31
Sie hatte zweiunddreißig Kinder, dann hatte sie achtunddreißig Kinder, dann zweiundvierzig und dann wusste sie nicht mehr, wie viele Kinder sie hatte.
Bei einer solchen Zahl musste sie die Kinder unter denselben Bedingungen großziehen, unter denen sie und ihre Geschwister und alle anderen Kinder auf den ausgedorrten Hochebenen großgezogen worden waren: mit harter Arbeit, gelegentlichen schroffen Worten oder einer Tracht Prügel und nach nichts schmeckendem Brei, der in großen Töpfen gekocht und in großen Mengen ausgegeben werden konnte.

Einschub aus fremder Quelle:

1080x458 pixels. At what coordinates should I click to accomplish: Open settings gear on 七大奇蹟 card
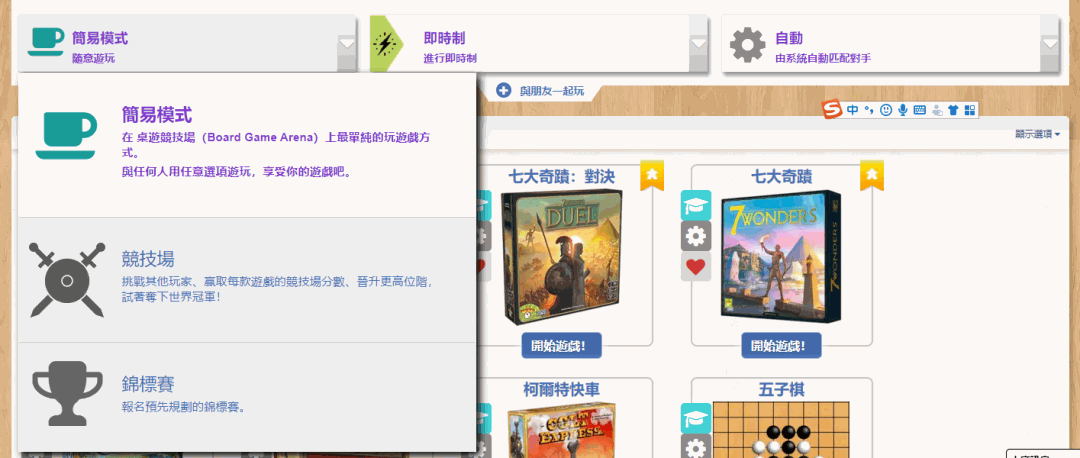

Die älteren Kinder wurden dazu verdonnert, auf die jüngeren aufzupassen, wie sie es selbst bei neunzehn jüngeren Geschwistern gemacht hatte.
»Ich komme deswegen immer zu spät in die Schule!«, protestierte Tamrat, zehn Jahre alt, ein sportlicher Junge. »Ich mag mich nicht immer um die Kleinen kümmern müssen. Die können ja noch nicht einmal selbst essen. Jeden Tag komme ich zu spät in die Schule.«
»Ich schlafe während des Unterrichts ein«, sagte Meskerem, mittlerweile neun Jahre alt. »Wegen der Babys wache ich nachts immer auf. Ich muss auf drei Babys aufpassen, und jede Nacht wecken sie mich mit ihrem Geschrei auf.«
»Wenn ihr irgendetwas ausgeht, schickt sie mich noch spät am Abend los zum Einkaufen«, beschwerte sich Tamrat bei den anderen. »Aber dafür bin ich zu jung. Ich brauche meinen Schlaf.«
Sie beschwerten sich auch bei Haregewoin, aber die rannte mit einem Baby auf dem linken Arm und einem Kleinkind mit nacktem Hintern an der rechten Hand an ihnen vorbei, dann lief sie in der entgegengesetzten Richtung mit einem Stock in der Hand einem Jungen hinterher, den sie dabei erwischt hatte, wie er hinter ein Kinderbettchen im Säuglingszimmer einen Haufen setzte.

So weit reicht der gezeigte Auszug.